ENTRIES PROVIDED:
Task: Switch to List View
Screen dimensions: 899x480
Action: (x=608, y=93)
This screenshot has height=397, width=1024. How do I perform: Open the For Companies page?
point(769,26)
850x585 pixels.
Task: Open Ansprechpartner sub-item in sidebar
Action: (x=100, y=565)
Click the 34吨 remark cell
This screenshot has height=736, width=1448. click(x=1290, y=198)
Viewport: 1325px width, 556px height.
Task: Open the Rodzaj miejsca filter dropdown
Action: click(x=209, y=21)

...

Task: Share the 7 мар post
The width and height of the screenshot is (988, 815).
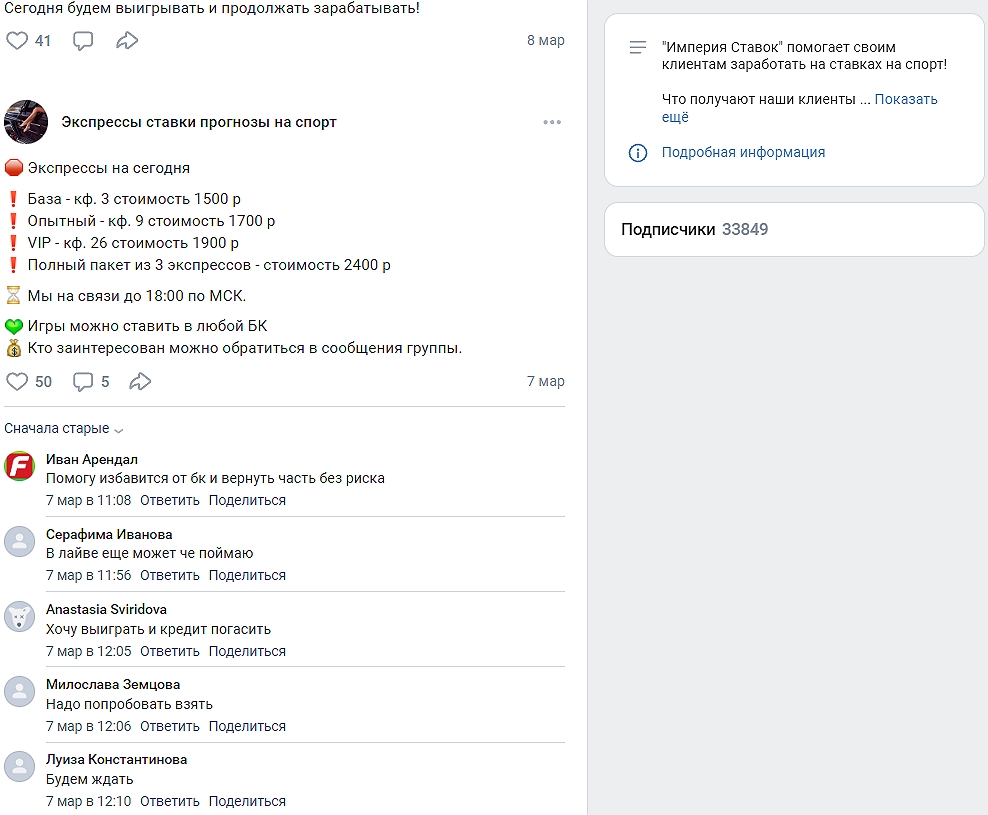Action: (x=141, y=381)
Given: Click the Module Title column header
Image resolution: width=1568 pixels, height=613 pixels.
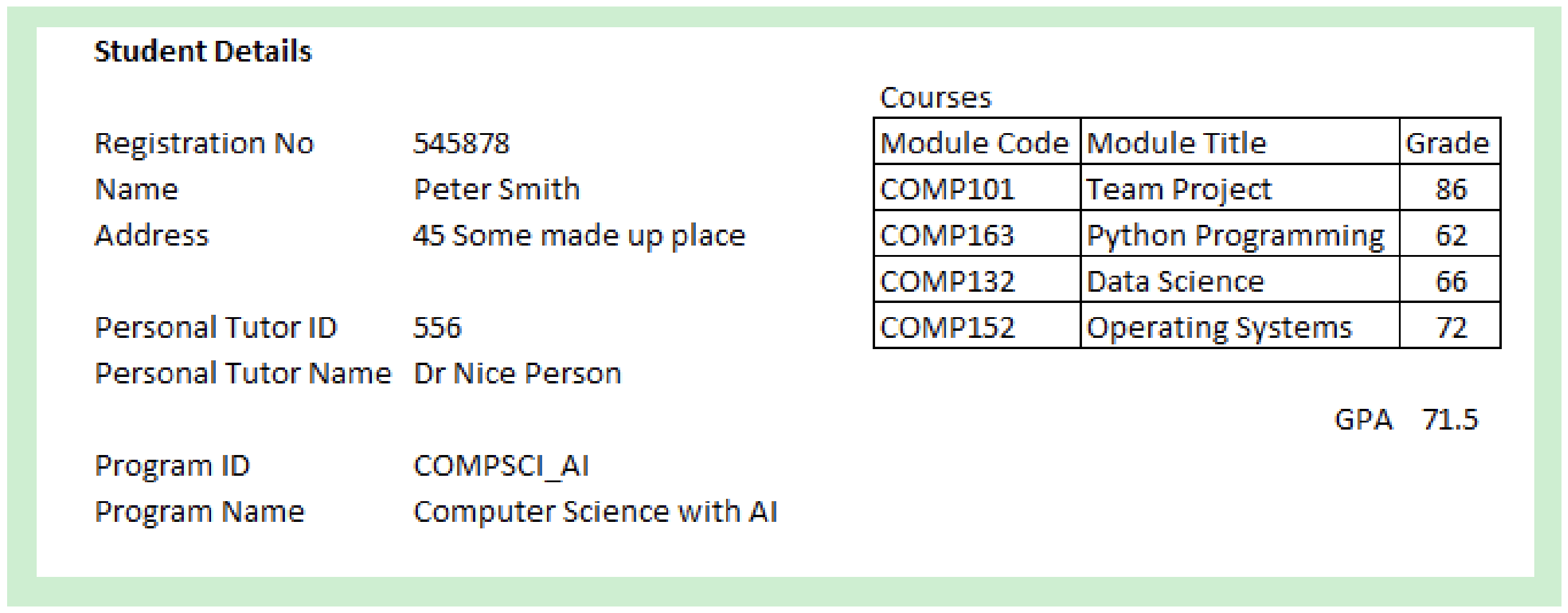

==

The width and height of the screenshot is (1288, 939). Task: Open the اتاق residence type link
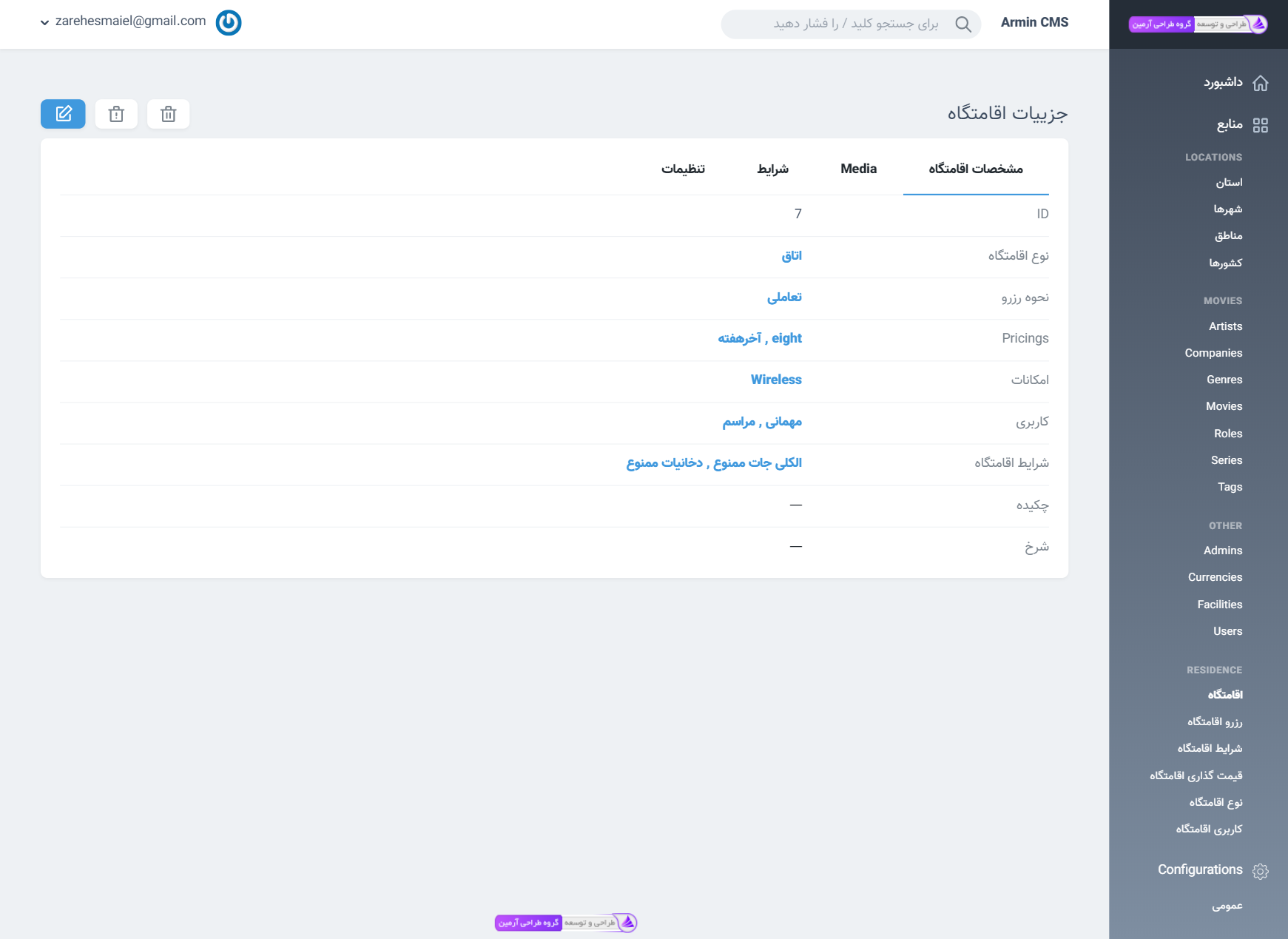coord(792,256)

GOAL OF THE EXERCISE:
Transcribe the lines above exactly, beginning at the one with "The width and height of the screenshot is (988, 815)." and ending at the one with "Image resolution: width=1568". Include both; exclude the pictures.

SOLUTION:
The width and height of the screenshot is (988, 815).
Action: (x=141, y=381)
Given: Click the Module Title column header
Image resolution: width=1568 pixels, height=613 pixels.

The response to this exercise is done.